Berikut pernyataan lengkapnya: "kemarin itu sudah agak panas dan mungkin pembelahannya sekarang kalau lihat sebaran kemenangan, ya mengingatkan kita untuk lebih sadar segera rekonsiliasi. Karena sekarang ini Pak Jokowi ya menang dan mungkin sulit di balik kemenangan itu dengan cara apa pun.

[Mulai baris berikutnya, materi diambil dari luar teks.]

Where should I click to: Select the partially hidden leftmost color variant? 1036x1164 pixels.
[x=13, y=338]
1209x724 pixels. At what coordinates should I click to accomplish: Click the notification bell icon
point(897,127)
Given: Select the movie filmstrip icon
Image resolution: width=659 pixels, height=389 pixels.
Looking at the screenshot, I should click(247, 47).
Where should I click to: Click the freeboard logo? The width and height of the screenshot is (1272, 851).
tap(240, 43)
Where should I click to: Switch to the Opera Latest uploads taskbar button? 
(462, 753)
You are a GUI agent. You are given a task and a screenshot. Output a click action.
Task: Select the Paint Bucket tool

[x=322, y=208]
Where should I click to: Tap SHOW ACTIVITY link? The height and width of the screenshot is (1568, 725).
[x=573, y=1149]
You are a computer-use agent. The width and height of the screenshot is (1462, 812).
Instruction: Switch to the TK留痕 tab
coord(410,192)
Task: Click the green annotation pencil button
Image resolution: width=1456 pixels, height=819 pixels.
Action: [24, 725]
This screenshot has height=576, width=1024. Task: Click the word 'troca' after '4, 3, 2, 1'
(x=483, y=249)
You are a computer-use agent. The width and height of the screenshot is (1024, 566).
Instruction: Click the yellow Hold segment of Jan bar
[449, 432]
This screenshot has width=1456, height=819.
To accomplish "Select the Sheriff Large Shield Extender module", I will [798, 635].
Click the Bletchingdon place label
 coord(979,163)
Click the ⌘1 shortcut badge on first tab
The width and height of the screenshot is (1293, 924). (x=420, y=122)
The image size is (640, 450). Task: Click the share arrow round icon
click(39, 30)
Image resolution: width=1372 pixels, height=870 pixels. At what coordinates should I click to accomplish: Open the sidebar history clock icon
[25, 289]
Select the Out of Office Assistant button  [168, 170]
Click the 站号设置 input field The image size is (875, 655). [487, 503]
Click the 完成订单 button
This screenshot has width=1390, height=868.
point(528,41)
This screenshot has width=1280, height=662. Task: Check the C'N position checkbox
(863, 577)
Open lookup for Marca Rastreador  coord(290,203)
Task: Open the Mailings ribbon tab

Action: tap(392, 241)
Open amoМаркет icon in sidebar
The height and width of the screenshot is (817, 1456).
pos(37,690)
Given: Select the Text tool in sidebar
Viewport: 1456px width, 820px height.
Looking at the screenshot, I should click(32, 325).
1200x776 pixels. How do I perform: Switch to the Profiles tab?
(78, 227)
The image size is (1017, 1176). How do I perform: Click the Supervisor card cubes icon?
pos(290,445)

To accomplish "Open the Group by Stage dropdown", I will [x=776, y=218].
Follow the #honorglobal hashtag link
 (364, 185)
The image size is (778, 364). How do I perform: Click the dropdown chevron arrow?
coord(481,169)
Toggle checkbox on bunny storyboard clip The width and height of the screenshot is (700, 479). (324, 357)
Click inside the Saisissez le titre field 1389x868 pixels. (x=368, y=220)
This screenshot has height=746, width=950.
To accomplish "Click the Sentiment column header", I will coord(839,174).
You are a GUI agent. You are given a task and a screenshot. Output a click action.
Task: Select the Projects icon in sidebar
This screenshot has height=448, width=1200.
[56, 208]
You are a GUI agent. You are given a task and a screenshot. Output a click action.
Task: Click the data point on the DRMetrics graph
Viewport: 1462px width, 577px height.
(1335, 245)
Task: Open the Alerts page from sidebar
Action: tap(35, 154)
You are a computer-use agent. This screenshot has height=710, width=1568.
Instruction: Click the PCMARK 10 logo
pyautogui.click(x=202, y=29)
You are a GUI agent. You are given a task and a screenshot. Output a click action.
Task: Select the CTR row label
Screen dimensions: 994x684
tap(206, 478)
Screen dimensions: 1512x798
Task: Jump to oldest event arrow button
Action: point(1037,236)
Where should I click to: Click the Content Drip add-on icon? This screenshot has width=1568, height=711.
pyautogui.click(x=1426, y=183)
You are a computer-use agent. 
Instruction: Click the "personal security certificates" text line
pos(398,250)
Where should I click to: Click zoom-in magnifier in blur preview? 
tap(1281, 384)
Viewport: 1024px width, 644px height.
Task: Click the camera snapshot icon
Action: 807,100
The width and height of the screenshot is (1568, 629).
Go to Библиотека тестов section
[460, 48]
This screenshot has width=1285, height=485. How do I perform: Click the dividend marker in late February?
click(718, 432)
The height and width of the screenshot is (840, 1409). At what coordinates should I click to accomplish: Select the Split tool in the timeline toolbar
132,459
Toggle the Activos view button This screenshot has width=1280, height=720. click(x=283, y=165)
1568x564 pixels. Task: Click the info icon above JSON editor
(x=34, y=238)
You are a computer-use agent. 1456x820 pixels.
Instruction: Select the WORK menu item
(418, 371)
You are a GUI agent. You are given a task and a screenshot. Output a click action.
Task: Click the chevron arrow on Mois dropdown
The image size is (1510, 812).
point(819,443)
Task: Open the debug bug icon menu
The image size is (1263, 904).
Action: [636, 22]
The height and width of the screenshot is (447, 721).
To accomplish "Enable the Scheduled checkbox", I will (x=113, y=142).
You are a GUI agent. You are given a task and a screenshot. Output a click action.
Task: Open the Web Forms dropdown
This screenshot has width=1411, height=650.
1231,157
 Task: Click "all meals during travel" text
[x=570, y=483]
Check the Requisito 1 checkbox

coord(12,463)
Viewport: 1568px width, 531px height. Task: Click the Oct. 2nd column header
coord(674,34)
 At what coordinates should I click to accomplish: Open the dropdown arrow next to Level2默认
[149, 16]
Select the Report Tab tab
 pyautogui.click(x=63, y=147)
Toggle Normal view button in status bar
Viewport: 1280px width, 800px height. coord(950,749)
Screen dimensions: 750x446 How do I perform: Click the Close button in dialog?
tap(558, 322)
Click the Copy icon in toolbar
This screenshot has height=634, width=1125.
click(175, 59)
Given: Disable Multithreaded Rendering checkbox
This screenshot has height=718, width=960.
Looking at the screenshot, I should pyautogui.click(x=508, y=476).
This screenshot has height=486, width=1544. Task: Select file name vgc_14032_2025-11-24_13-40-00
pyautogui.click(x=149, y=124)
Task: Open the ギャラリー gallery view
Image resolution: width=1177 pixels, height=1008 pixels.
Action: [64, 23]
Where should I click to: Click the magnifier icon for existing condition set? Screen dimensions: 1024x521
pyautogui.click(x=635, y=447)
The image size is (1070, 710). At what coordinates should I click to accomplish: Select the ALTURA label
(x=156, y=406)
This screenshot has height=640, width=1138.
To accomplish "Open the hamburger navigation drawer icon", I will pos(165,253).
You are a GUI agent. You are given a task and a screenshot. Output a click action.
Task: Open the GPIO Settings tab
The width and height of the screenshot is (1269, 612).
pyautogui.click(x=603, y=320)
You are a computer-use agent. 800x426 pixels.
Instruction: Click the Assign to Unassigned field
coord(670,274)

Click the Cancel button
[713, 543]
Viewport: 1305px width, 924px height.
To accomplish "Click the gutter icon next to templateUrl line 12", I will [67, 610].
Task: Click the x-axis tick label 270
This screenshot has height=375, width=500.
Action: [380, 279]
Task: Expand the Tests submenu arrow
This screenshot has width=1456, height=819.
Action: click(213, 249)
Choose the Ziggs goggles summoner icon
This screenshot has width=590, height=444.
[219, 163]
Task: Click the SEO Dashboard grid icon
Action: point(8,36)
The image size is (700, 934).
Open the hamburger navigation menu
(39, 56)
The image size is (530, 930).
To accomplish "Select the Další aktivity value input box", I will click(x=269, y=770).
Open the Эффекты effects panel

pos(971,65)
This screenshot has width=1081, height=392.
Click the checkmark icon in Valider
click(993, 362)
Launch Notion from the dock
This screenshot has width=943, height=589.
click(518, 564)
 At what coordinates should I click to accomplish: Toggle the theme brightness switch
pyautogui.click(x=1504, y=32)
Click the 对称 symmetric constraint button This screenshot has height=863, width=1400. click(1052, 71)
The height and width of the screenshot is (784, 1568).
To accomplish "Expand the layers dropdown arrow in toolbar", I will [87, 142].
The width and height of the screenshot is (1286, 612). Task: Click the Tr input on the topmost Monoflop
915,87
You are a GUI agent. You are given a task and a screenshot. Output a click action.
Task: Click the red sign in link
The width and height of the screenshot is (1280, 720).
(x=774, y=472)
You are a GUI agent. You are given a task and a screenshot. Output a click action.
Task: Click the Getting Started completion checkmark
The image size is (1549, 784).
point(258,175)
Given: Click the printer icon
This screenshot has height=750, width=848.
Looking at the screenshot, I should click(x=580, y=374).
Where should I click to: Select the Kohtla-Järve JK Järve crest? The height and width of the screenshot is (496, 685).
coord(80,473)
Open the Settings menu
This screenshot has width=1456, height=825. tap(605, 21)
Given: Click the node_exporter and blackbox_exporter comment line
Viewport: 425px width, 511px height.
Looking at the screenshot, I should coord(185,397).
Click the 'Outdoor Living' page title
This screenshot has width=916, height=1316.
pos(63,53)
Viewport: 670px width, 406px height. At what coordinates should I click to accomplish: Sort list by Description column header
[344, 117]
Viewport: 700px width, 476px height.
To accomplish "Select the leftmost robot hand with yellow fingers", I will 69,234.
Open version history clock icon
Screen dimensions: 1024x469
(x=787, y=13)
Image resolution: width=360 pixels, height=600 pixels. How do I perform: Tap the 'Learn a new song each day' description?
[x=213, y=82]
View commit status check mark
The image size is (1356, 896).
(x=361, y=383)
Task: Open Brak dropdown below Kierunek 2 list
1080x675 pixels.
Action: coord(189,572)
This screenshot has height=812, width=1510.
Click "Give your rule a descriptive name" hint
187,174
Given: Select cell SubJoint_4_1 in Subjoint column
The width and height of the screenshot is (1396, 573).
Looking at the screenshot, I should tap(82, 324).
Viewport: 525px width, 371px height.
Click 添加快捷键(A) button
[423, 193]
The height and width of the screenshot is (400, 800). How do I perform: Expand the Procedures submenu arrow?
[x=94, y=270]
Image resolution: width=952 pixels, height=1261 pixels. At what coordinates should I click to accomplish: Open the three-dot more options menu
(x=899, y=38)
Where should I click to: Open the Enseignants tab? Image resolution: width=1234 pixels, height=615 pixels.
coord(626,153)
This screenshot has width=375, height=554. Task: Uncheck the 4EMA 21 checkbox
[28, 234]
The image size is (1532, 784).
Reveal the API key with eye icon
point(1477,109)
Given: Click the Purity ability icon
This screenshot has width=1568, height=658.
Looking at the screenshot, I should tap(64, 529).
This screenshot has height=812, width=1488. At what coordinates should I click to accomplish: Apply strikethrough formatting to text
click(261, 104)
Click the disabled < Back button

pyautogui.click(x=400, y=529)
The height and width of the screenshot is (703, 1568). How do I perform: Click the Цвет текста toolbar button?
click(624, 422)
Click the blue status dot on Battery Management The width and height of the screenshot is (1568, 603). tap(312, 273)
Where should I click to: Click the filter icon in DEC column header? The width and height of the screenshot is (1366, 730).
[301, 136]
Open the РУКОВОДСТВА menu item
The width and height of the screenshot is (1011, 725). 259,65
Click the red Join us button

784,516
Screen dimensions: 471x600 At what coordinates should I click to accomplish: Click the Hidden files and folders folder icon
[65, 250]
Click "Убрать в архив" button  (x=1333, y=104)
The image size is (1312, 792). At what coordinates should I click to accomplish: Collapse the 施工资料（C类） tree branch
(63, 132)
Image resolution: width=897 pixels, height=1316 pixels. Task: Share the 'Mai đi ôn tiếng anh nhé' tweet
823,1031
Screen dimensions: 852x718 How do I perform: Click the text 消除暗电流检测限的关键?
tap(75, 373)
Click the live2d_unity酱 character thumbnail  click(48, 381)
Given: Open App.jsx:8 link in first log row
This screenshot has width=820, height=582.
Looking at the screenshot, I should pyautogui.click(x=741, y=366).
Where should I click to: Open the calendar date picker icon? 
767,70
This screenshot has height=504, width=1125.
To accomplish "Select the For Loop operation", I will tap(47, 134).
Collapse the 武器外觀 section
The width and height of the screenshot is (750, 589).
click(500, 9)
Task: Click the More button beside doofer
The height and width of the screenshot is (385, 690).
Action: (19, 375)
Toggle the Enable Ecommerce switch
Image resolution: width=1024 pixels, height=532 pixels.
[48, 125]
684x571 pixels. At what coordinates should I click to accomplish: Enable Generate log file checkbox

Tapi kalau lihat sebarannya di beberapa provinsi-provinsi yang agak panas, Pak Jokowi kalah. Dan [...] tempat kemenangan Pak Prabowo itu [...] diidentifikasi yang dulunya dianggap provinsi garis keras dalam hal agama, misal Jawa Barat, Sumatera Barat, Aceh, dan sebagainya. Sulawesi Selatan juga.
[...] rekonsiliasinya jadi lebih penting untuk menyadarkan kita bahwa bangsa ini bersatu karena kesadaran akan keberagaman."
Sadar ucapannya dikritik banyak orang, Mahfud kemudian memberikan penjelasan via akun twitter, @mohmahfudmd. Mahfud berdalih istilah "garis keras" itu sama dengan kesetiaan yang tinggi, bukan dalam aspek agama saja.
"Garis keras itu sama dengan fanatik dan sama dengan kesetiaan yang tinggi. Itu bukan hal yang dilarang, itu term politik. Sama halnya dengan garis moderat, itu bukan hal yang haram," tulis Mahfud, Minggu (28/4/2019).
"Dua-duanya boleh dan kita bisa memilih yang mana pun. Sama dengan bilang Jokowi menang di daerah PDIP, Prabowo di daerah hijau," sambungnya.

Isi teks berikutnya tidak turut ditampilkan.